De vruchten van opsporingshandelingen die uit de verklaringen van [betrokkene] zijn voortgevloeid
De verdediging stelt -samengevat- dat alle vruchten van opsporingshandelingen die uit de verklaringen van [betrokkene] zijn voortgevloeid moeten worden uitgesloten van het bewijs, waaronder de vruchten die zijn verkregen uit de observaties van verdachte en de tapgesprekken. De verdediging voert daartoe aan dat de inzet van deze middelen vrijwel uitsluitend is gebaseerd op de door [betrokkene] afgelegde verklaringen.

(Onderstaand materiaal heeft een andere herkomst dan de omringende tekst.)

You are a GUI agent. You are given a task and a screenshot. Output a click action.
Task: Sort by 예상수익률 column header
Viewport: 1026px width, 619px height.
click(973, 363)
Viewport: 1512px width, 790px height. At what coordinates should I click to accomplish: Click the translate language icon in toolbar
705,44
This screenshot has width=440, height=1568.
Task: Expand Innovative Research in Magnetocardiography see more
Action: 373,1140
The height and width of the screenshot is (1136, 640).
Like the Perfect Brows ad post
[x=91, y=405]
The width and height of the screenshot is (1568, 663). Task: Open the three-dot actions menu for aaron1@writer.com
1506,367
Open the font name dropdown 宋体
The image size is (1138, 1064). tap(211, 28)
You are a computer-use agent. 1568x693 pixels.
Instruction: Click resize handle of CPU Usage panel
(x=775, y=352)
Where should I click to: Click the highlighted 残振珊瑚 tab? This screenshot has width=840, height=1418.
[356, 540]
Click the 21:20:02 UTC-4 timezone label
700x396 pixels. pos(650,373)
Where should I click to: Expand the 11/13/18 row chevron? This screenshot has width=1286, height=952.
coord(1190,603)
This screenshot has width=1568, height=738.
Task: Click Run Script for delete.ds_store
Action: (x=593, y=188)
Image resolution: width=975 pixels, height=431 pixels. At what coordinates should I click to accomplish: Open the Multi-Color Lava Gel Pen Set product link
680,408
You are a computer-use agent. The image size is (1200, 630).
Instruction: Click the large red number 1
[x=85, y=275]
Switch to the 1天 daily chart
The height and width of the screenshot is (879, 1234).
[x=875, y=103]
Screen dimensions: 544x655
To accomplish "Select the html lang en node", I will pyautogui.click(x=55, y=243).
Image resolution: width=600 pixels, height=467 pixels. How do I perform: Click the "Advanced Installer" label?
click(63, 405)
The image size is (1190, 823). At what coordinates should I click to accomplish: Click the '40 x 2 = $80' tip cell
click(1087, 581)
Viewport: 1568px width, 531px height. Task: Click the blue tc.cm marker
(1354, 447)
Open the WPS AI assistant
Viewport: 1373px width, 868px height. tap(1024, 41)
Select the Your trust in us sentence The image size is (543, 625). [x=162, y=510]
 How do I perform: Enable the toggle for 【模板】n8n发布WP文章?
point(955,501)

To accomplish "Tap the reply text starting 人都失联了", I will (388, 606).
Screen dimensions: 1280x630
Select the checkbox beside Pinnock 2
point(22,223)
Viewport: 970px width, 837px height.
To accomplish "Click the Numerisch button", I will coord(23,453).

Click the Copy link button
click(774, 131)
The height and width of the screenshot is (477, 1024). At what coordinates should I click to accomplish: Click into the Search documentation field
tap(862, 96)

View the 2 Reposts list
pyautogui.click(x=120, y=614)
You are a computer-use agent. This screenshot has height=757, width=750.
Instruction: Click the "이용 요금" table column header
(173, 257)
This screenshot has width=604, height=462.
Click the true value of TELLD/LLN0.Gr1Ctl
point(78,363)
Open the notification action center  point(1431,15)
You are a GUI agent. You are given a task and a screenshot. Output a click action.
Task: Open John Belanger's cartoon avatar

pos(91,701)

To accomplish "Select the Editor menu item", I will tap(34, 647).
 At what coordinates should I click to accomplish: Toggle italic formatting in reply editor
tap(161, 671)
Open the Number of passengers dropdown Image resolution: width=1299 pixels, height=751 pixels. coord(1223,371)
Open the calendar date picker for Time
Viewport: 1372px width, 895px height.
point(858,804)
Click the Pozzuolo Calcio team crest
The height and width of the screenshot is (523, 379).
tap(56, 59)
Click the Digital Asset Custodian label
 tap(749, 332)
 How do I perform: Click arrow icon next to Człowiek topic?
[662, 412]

De rechtbank verwerpt dit verweer. De reden dat de rechtbank de verklaringen van [betrokkene] niet gebruikt voor het bewijs, is gelegen in het feit dat achteraf de betrouwbaarheid van deze verklaringen niet meer kan worden vastgesteld. Dit neemt niet weg dat deze verklaringen wel aanleiding konden zijn voor nader onderzoek. Dit zou mogelijk anders zijn indien de verklaringen van [betrokkene] willens en wetens zouden zijn geconstrueerd om daarmee een redelijk vermoeden van schuld te creëren. Van een dergelijke situatie is echter niet gebleken.
Ten aanzien van de verleende tapmachtiging overweegt de rechtbank dat de rechter-commissaris in de gegeven omstandigheden in redelijkheid tot zijn oordeel omtrent die machtiging heeft kunnen komen. Ook is het gebruik dat de officier van justitie vervolgens heeft gemaakt van zijn bevoegdheid tot het bevelen van het opnemen van telecommunicatie met een technisch hulpmiddel in overeenstemming met die machtiging en ook overigens rechtmatig.
Bewijsmiddelen en nadere bewijsoverwegingen [1]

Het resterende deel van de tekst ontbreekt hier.